Cinnamon Tea Flavor Variations

After you’re more accustomed to the cinnamon tea recipe, you can try a few flavor variations and see which ones you like. 

Some of these ingredients may have additional health benefits. Turmeric, honey, ginger, and lemon juice are known for their immunity-boosting properties. You may want to add these ingredients to your tea around flu season. 
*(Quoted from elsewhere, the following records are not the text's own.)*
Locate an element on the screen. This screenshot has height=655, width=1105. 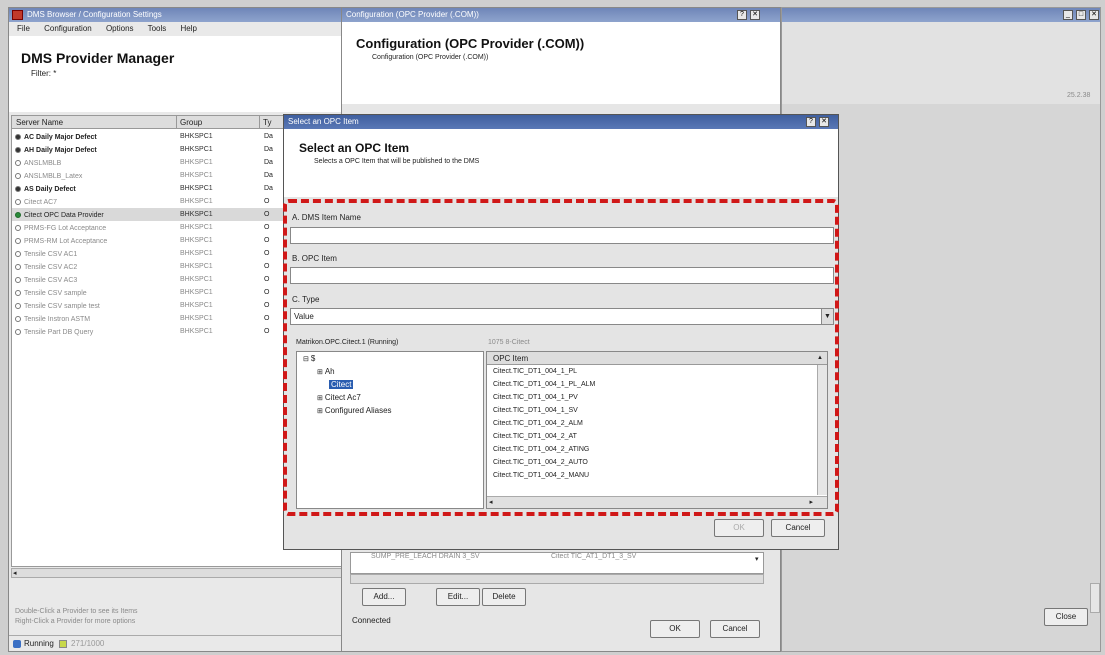
server-label: Matrikon.OPC.Citect.1 (Running) is located at coordinates (348, 342).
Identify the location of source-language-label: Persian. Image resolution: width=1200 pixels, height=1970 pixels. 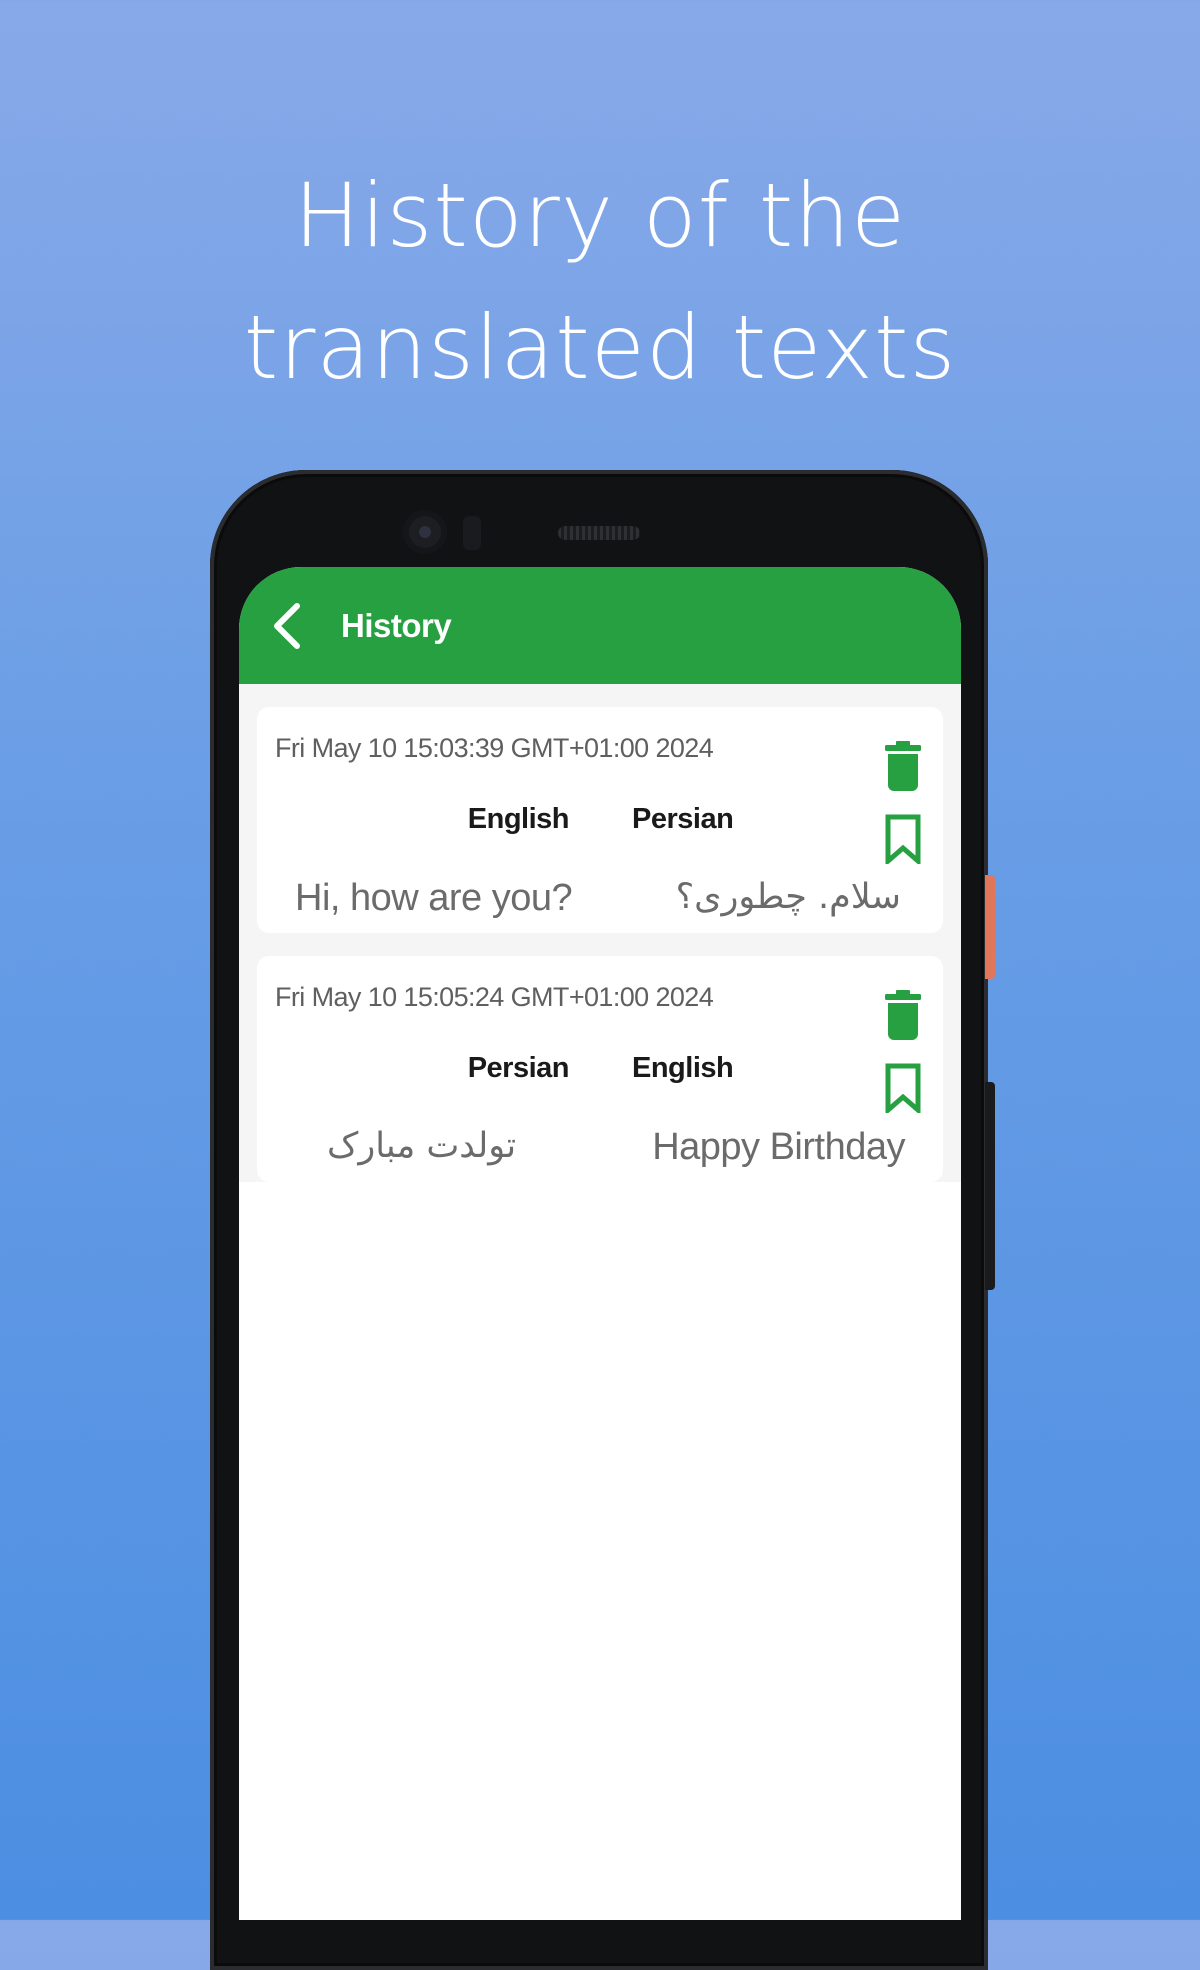
(518, 1068).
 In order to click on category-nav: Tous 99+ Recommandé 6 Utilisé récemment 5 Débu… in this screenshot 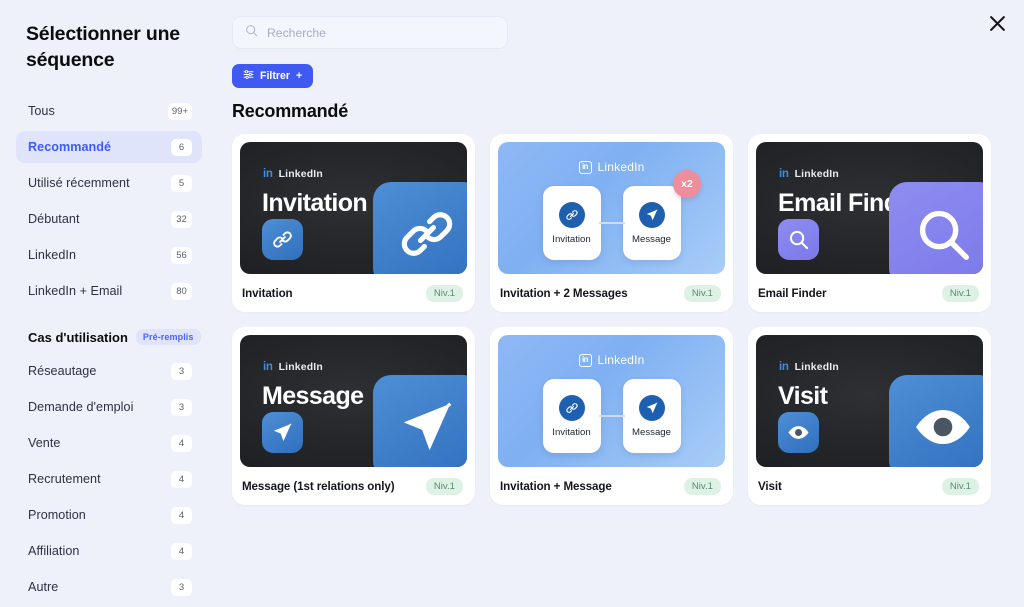, I will do `click(109, 201)`.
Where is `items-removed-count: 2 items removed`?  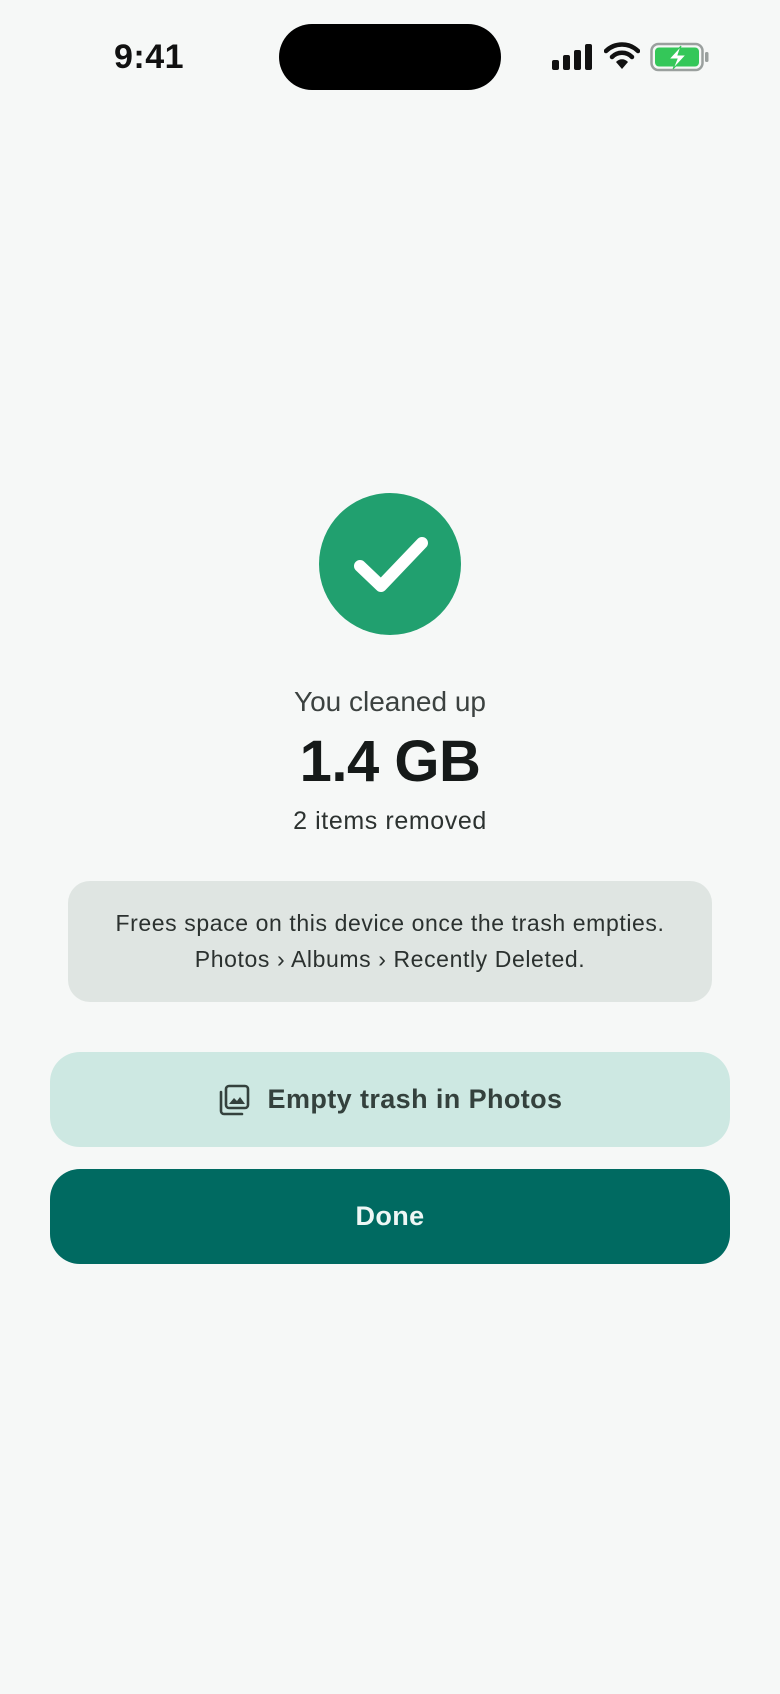
items-removed-count: 2 items removed is located at coordinates (390, 821).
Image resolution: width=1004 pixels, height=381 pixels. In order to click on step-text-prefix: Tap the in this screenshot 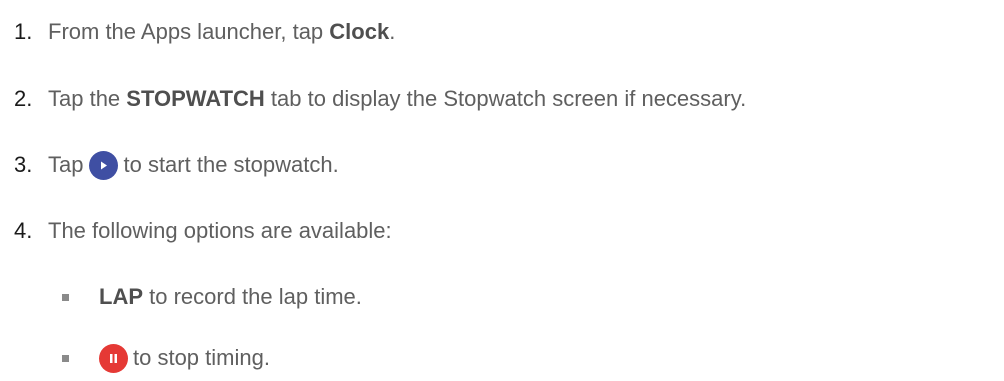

  • Milk tea: As you would with normal milk tea, simply add a little milk to your cup of cinnamon tea. You can opt for non-dairy or dairy, depending on your preferences.
  • Bay leaf tea: Gives the tea an earthy flavor and may have potential weight loss effects.
  • Lemon: A squeeze of fresh lemon can make cinnamon tea taste incredibly refreshing!
  • Orange: If you’re not keen on lemon, a squeeze of fresh orange juice can add a tropical element to the tea. You can also add orange zest to your teapot for a different taste.
  • Turmeric tea: A little turmeric powder, or slices of fresh turmeric root, can infuse the tea with lots of health benefits. You can maximize these by adding some black pepper to the pot too.
  • Ginger: Ginger adds a pleasant spice that complements the cinnamon well. It also has health benefits, thanks to its many antioxidants. Simply slice a piece of fresh ginger, or add a teaspoon of ginger powder to your teacup. 
  • Nutmeg: A gentle spice that goes well with the cinnamon, giving the tea a nutty, warm flavor.
  • Apple: Add a few teaspoons of apple juice or some apple chip pieces to your teapot. The apple acts as a natural sweetener and gives the tea an autumnal feel.
  • Cayenne pepper: You’ll only need a pinch of this to give the tea a little kick. Cayenne pepper may also have additional health benefits, like improving high blood pressure and preventing heart disease. 

Final Thoughts

Now you know how to make cinnamon tea! 

This tasty beverage warms you up from the inside out. You’ll also receive some of its health benefits, especially if you try some of the flavor variations above.

Additions like ginger, turmeric, cayenne, and honey taste great and are packed with antioxidants to support well-being. 

It’s best to use Ceylon cinnamon sticks for this recipe, but if you can’t find these, regular Cassia cinnamon will work just fine.